In Australia, two-thirds of children who are removed into care due to abuse or neglect are placed in long-term care with foster or kinship carers. A total of over 45,300 children live in out-of-home care (Australian Institute of Health and Welfare AIHW 2024).

But what happens when foster or kinship carers who face abuse from young people? Who do they turn to in the child protection systems, particularly when children in their care counterclaim they are victims?

"These areas should be further investigated to make sure both the children - and those parenting them - are equally supported and looked after in our foster and kinship care systems," says Professor Riggs, lead author of a series of new academic journal articles on the topic.

Two of the articles, published in the journals Children and Youth Services Review and The British Journal of Social Work, interviewed 28 foster carers about their experiences with violence in the home to assess what more could be done to provide better protection and structural support in foster care families.

Strategies to tackle include giving caregivers insights into recognising and minimising parental abuse and understanding triggers in order to mitigate abuse and avoid escalation in abusive behaviour. Setting barriers and conciliation interventions may also help.

Overall, researchers stress that foster carer systems should implement increased accountability and transparency of all processes so parents don't themselves end up traumatised by strict state regulations and the system itself.
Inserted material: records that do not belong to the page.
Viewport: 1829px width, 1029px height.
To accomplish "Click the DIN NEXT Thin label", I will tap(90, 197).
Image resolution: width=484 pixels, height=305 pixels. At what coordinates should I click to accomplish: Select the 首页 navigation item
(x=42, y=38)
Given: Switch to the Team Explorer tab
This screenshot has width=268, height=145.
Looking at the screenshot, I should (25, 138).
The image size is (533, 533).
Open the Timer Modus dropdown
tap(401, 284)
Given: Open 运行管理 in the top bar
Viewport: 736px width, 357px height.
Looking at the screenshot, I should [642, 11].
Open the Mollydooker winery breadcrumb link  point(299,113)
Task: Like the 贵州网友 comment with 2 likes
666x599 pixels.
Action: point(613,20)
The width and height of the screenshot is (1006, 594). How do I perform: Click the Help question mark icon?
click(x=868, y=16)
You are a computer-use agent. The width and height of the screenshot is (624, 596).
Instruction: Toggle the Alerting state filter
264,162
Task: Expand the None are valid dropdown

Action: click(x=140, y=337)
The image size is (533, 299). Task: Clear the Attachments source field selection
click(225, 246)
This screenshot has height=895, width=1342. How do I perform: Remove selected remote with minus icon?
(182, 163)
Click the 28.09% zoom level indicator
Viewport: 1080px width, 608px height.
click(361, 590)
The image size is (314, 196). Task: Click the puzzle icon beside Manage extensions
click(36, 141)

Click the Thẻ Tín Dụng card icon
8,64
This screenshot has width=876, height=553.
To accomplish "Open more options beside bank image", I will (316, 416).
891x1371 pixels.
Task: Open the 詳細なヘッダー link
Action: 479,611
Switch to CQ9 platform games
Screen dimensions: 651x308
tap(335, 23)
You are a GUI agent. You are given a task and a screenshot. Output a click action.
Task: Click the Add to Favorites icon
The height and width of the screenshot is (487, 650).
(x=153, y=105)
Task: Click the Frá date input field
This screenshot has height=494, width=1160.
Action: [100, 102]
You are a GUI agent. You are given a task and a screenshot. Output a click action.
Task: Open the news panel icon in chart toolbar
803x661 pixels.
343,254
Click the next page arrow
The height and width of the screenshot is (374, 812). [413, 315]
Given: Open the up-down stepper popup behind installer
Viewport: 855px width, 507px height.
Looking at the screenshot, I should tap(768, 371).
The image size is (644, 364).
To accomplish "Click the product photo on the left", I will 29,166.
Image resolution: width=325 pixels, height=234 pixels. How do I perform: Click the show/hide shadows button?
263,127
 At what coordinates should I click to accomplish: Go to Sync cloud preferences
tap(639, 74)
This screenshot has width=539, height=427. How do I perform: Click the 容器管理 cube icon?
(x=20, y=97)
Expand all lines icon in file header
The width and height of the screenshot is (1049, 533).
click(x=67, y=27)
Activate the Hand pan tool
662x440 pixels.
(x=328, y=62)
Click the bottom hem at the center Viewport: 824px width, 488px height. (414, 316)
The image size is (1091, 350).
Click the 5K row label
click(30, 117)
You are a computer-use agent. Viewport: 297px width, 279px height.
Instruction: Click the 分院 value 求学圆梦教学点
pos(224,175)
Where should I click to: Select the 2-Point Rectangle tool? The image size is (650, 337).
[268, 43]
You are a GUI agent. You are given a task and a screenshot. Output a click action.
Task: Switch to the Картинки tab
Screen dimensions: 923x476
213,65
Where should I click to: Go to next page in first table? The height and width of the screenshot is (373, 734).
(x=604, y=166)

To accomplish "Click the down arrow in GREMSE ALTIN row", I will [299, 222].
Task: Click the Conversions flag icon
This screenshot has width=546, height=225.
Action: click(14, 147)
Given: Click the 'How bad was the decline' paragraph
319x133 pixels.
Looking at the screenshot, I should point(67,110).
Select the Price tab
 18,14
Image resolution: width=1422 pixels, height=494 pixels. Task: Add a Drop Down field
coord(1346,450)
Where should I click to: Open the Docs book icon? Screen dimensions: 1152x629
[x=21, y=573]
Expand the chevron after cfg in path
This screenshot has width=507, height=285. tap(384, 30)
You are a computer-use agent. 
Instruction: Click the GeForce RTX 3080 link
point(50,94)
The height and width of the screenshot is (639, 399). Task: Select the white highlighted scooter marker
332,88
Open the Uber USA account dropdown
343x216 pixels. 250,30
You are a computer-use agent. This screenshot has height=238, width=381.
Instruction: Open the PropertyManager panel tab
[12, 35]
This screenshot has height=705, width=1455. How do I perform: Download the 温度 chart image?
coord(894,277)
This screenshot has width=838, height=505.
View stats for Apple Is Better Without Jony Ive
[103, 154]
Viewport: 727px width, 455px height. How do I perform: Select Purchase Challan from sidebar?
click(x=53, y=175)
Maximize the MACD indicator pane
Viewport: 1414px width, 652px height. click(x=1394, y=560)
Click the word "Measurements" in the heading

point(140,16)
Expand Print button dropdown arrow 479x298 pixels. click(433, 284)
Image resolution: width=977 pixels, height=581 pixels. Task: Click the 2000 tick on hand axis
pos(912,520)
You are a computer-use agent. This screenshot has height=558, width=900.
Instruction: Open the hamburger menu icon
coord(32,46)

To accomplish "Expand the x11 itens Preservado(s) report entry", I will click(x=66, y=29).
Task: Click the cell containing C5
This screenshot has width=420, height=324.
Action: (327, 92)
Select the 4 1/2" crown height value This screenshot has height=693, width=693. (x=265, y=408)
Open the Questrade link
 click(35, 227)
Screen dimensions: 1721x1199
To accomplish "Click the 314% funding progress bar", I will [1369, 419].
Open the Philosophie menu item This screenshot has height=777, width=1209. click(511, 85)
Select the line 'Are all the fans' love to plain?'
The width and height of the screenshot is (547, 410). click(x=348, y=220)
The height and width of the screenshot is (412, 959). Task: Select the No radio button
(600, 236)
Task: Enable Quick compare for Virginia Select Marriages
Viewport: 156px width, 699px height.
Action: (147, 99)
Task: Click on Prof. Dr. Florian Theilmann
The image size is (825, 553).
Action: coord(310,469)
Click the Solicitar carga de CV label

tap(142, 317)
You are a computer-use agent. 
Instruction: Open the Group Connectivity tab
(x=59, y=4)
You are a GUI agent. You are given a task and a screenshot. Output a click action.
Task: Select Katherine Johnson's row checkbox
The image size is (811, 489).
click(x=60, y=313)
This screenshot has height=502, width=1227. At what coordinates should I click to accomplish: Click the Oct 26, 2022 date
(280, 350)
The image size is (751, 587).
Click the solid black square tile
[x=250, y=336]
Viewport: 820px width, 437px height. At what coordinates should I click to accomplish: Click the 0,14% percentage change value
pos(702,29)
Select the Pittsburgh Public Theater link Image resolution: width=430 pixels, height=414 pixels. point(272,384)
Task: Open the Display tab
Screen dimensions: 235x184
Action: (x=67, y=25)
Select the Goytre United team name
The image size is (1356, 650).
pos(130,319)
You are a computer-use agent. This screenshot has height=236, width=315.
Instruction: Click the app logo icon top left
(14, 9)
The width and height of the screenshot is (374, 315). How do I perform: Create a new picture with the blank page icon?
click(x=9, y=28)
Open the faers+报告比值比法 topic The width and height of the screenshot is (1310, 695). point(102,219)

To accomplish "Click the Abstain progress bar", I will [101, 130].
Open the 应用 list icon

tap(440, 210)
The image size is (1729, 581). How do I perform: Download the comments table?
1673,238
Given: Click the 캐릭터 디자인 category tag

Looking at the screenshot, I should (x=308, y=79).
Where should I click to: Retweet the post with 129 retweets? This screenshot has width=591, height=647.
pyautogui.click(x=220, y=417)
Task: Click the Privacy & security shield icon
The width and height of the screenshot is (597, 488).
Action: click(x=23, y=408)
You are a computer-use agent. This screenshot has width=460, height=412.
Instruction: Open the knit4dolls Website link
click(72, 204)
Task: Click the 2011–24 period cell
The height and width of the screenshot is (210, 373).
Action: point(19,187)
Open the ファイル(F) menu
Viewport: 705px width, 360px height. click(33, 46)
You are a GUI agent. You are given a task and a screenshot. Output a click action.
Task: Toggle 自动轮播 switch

'The whole system is designed to create more trauma than is solves': Australian foster and kinship carers navigating child protection systems' (2025) by Damien W Riggs, Ben Lohmeyer, Shoshana Rosenberg, Yvonne Clark (University of South Australia) and Clemence Due (University of Adelaide) has been published in the Children and Youth Services Review - DOI: 10.1016/j.childyouth.2025.108401.

'But isn't that normal?': Australian foster parent's experiences of parental abuse by children in their care' (2025) by Damien W Riggs, Ben Lohmeyer, Shoshana Rosenberg, Yvonne Clark and Clemence Due has been published in The British Journal of Social Work - DOI: 10.1093/bjsw/bcaf090.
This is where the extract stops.